— start Dataset extract —

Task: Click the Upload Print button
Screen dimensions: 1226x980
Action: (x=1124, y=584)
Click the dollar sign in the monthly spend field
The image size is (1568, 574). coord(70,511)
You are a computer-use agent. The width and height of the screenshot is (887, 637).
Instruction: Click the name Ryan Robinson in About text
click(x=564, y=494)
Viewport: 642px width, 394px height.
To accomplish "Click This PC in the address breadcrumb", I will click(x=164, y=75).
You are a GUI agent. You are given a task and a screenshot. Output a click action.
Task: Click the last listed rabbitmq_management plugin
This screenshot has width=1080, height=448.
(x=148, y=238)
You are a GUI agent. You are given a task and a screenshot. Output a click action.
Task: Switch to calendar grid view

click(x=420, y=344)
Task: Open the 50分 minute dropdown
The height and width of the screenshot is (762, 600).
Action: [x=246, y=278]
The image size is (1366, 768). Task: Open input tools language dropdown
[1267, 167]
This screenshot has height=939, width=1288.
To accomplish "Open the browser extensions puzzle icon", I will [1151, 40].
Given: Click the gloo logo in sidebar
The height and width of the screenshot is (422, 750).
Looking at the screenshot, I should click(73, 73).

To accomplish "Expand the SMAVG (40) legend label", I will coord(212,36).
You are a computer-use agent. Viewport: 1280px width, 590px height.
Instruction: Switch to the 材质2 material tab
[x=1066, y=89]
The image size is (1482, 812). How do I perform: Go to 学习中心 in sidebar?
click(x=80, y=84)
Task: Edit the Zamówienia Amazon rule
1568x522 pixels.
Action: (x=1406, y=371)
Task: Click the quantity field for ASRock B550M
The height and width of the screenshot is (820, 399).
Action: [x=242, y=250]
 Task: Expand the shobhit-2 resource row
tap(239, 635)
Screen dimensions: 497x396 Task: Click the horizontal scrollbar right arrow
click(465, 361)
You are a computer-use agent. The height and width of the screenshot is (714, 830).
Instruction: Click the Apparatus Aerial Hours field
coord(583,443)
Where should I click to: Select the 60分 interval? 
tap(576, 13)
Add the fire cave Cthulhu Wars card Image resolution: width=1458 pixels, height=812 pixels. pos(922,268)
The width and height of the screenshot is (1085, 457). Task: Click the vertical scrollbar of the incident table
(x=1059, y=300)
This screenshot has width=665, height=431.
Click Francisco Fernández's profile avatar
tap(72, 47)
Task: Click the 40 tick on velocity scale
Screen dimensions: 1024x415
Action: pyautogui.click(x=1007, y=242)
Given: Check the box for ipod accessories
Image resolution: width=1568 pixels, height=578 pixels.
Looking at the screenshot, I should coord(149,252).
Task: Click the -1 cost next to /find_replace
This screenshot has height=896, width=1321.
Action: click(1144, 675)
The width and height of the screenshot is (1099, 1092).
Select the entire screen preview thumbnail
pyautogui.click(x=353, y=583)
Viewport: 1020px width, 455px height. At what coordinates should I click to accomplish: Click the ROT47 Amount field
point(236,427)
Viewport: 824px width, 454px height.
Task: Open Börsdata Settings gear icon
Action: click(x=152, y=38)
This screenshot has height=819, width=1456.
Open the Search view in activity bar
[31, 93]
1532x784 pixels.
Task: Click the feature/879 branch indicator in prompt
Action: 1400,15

— end Dataset extract —

# Work instructions
Format every line of the rows above as a Markdown table with the columns No. and Text, numbering the lines in order and omitting blank lines.

# Task answer
| No. | Text |
|---|---|
| 1 | Task: Click the Upload Print button |
| 2 | Screen dimensions: 1226x980 |
| 3 | Action: (x=1124, y=584) |
| 4 | Click the dollar sign in the monthly spend field |
| 5 | The image size is (1568, 574). coord(70,511) |
| 6 | You are a computer-use agent. The width and height of the screenshot is (887, 637). |
| 7 | Instruction: Click the name Ryan Robinson in About text |
| 8 | click(x=564, y=494) |
| 9 | Viewport: 642px width, 394px height. |
| 10 | To accomplish "Click This PC in the address breadcrumb", I will click(x=164, y=75). |
| 11 | You are a GUI agent. You are given a task and a screenshot. Output a click action. |
| 12 | Task: Click the last listed rabbitmq_management plugin |
| 13 | This screenshot has width=1080, height=448. |
| 14 | (x=148, y=238) |
| 15 | You are a GUI agent. You are given a task and a screenshot. Output a click action. |
| 16 | Task: Switch to calendar grid view |
| 17 | click(x=420, y=344) |
| 18 | Task: Open the 50分 minute dropdown |
| 19 | The height and width of the screenshot is (762, 600). |
| 20 | Action: [x=246, y=278] |
| 21 | The image size is (1366, 768). Task: Open input tools language dropdown |
| 22 | [1267, 167] |
| 23 | This screenshot has height=939, width=1288. |
| 24 | To accomplish "Open the browser extensions puzzle icon", I will [1151, 40]. |
| 25 | Given: Click the gloo logo in sidebar |
| 26 | The height and width of the screenshot is (422, 750). |
| 27 | Looking at the screenshot, I should click(73, 73). |
| 28 | To accomplish "Expand the SMAVG (40) legend label", I will coord(212,36). |
| 29 | You are a computer-use agent. Viewport: 1280px width, 590px height. |
| 30 | Instruction: Switch to the 材质2 material tab |
| 31 | [x=1066, y=89] |
| 32 | The image size is (1482, 812). How do I perform: Go to 学习中心 in sidebar? |
| 33 | click(x=80, y=84) |
| 34 | Task: Edit the Zamówienia Amazon rule |
| 35 | 1568x522 pixels. |
| 36 | Action: (x=1406, y=371) |
| 37 | Task: Click the quantity field for ASRock B550M |
| 38 | The height and width of the screenshot is (820, 399). |
| 39 | Action: [x=242, y=250] |
| 40 |  Task: Expand the shobhit-2 resource row |
| 41 | tap(239, 635) |
| 42 | Screen dimensions: 497x396 Task: Click the horizontal scrollbar right arrow |
| 43 | click(465, 361) |
| 44 | You are a computer-use agent. The height and width of the screenshot is (714, 830). |
| 45 | Instruction: Click the Apparatus Aerial Hours field |
| 46 | coord(583,443) |
| 47 | Where should I click to: Select the 60分 interval?  |
| 48 | tap(576, 13) |
| 49 | Add the fire cave Cthulhu Wars card Image resolution: width=1458 pixels, height=812 pixels. pos(922,268) |
| 50 | The width and height of the screenshot is (1085, 457). Task: Click the vertical scrollbar of the incident table |
| 51 | (x=1059, y=300) |
| 52 | This screenshot has width=665, height=431. |
| 53 | Click Francisco Fernández's profile avatar |
| 54 | tap(72, 47) |
| 55 | Task: Click the 40 tick on velocity scale |
| 56 | Screen dimensions: 1024x415 |
| 57 | Action: pyautogui.click(x=1007, y=242) |
| 58 | Given: Check the box for ipod accessories |
| 59 | Image resolution: width=1568 pixels, height=578 pixels. |
| 60 | Looking at the screenshot, I should coord(149,252). |
| 61 | Task: Click the -1 cost next to /find_replace |
| 62 | This screenshot has height=896, width=1321. |
| 63 | Action: click(1144, 675) |
| 64 | The width and height of the screenshot is (1099, 1092). |
| 65 | Select the entire screen preview thumbnail |
| 66 | pyautogui.click(x=353, y=583) |
| 67 | Viewport: 1020px width, 455px height. At what coordinates should I click to accomplish: Click the ROT47 Amount field |
| 68 | point(236,427) |
| 69 | Viewport: 824px width, 454px height. |
| 70 | Task: Open Börsdata Settings gear icon |
| 71 | Action: click(x=152, y=38) |
| 72 | This screenshot has height=819, width=1456. |
| 73 | Open the Search view in activity bar |
| 74 | [31, 93] |
| 75 | 1532x784 pixels. |
| 76 | Task: Click the feature/879 branch indicator in prompt |
| 77 | Action: 1400,15 |